That same month a younger girl would meet a similar fate. Beaten to death, sixteen-year-old Maralynn Skelton was discovered soon after. Friends told police that she frequented an apartment that happened to be next door to an apartment owned by a male Eastern Michigan University student. That student was good friends with none other than John Collins, who had been seen spending time there. The ferocity with which Maralynn was attacked appalled the police. Not only had her skull been crushed, but she had been sexually assaulted with a stick, and her body appeared to show signs of flogging.
A few weeks later, the body count increased while the victim’s age decreased; thirteen-year-old Dawn Basom was found half-naked, strangled, with an electric cord still wrapped around her throat, her body discarded in a field.

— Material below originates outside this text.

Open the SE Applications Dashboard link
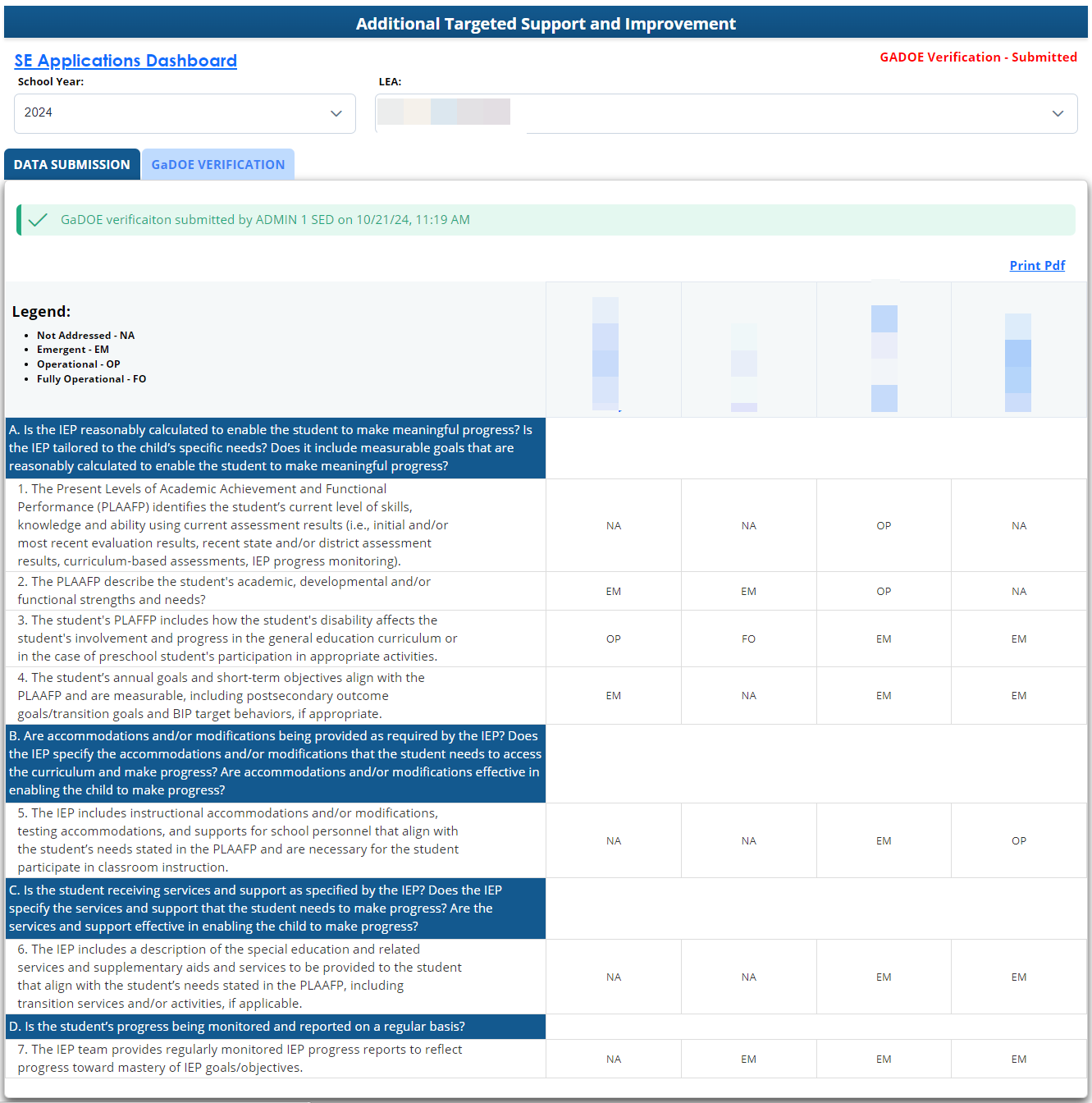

Dawn had last been seen walking alone down a dirt road. John Collins was spotted riding his motorcycle up and down the same dirt road.

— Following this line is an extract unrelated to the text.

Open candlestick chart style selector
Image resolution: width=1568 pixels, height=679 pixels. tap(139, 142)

A nearby abandoned farmhouse turned up the girl’s sweater. When police returned to search the house again a few weeks later, they would find more women’s clothing not belonging to Dawn.
A little less than a month later, the house was mysteriously set ablaze.
As if the public wasn’t incensed enough, not long after the teen’s murder, yet another body of a young girl was stumbled upon by a pair of teenage boys roaming through an empty field. University of Michigan graduate student Alice Kalom had been stabbed, shot, and had her throat violently cut.
As spring turned to summer, tensions were rising. Investigators had no killer, much less any leads, and the body count continued to climb. July 23, 1969 – a situation all too familiar to police played out once again. Student Karen Sue Beineman had gone missing. She had been seen leaving her dorm and heading to a wig shop.
Inside the shop, she told the store owner, “I’ve just done the most foolish thing of my life, accepted a ride from a total stranger.” Outside, a handsome man sat astride a Triumph motorcycle waiting for Karen.